» Dataset extract
---

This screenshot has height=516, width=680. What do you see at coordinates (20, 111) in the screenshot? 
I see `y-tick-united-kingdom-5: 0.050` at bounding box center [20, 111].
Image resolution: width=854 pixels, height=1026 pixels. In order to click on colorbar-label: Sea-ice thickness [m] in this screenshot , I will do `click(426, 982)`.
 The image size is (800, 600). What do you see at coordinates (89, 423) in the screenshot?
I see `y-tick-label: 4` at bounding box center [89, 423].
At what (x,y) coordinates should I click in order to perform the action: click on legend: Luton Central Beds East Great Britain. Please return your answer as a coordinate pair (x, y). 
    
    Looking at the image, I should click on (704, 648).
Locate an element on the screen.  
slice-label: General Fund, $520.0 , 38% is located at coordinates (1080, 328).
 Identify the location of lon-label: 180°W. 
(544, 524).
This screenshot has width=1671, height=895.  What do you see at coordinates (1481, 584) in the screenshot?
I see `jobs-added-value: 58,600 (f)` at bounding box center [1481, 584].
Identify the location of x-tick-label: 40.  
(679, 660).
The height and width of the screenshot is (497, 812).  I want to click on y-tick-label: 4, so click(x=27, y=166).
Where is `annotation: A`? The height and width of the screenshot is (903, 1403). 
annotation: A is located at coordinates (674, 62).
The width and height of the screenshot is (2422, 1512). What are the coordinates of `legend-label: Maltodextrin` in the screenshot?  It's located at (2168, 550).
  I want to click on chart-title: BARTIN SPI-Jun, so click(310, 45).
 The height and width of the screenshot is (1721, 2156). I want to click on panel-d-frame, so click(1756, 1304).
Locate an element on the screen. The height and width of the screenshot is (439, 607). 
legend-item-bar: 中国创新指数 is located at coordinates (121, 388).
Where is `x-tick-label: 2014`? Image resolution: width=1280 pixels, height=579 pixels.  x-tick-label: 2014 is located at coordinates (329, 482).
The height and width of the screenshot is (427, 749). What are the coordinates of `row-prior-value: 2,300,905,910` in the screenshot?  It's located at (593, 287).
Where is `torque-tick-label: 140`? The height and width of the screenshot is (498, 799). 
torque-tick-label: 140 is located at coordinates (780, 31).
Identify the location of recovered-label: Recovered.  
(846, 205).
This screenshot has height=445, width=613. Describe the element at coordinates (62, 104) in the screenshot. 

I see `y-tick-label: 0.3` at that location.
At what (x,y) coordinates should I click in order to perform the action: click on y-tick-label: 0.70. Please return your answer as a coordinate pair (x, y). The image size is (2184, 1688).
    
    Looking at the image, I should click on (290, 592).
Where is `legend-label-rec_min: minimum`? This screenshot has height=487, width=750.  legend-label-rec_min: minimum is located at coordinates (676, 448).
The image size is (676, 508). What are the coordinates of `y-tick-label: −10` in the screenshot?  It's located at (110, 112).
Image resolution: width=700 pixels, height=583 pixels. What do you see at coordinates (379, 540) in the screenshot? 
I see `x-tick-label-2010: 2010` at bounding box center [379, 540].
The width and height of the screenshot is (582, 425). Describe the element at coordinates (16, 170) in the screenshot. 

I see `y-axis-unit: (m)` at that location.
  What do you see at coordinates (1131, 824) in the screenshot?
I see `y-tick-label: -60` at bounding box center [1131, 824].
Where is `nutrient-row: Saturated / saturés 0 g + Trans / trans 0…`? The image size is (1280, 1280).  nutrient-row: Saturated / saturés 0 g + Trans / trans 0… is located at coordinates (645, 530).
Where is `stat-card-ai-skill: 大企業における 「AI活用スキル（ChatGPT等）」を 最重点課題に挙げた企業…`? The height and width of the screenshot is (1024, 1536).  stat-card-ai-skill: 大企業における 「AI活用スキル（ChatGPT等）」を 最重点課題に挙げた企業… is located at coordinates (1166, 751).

---

» Directive
Copy the entries above word for word, starting at the line that contains "Locate an element on the screen. The" and ending at the line that contains "coordinates (645, 530).", with both of those lines included.

» The completed task
Locate an element on the screen. The height and width of the screenshot is (439, 607). 
legend-item-bar: 中国创新指数 is located at coordinates (121, 388).
Where is `x-tick-label: 2014`? Image resolution: width=1280 pixels, height=579 pixels.  x-tick-label: 2014 is located at coordinates (329, 482).
The height and width of the screenshot is (427, 749). What are the coordinates of `row-prior-value: 2,300,905,910` in the screenshot?  It's located at (593, 287).
Where is `torque-tick-label: 140`? The height and width of the screenshot is (498, 799). 
torque-tick-label: 140 is located at coordinates (780, 31).
Identify the location of recovered-label: Recovered.  
(846, 205).
This screenshot has height=445, width=613. Describe the element at coordinates (62, 104) in the screenshot. 

I see `y-tick-label: 0.3` at that location.
At what (x,y) coordinates should I click in order to perform the action: click on y-tick-label: 0.70. Please return your answer as a coordinate pair (x, y). The image size is (2184, 1688).
    
    Looking at the image, I should click on (290, 592).
Where is `legend-label-rec_min: minimum`? This screenshot has height=487, width=750.  legend-label-rec_min: minimum is located at coordinates (676, 448).
The image size is (676, 508). What are the coordinates of `y-tick-label: −10` in the screenshot?  It's located at (110, 112).
Image resolution: width=700 pixels, height=583 pixels. What do you see at coordinates (379, 540) in the screenshot? 
I see `x-tick-label-2010: 2010` at bounding box center [379, 540].
The width and height of the screenshot is (582, 425). Describe the element at coordinates (16, 170) in the screenshot. 

I see `y-axis-unit: (m)` at that location.
  What do you see at coordinates (1131, 824) in the screenshot?
I see `y-tick-label: -60` at bounding box center [1131, 824].
Where is `nutrient-row: Saturated / saturés 0 g + Trans / trans 0…`? The image size is (1280, 1280).  nutrient-row: Saturated / saturés 0 g + Trans / trans 0… is located at coordinates (645, 530).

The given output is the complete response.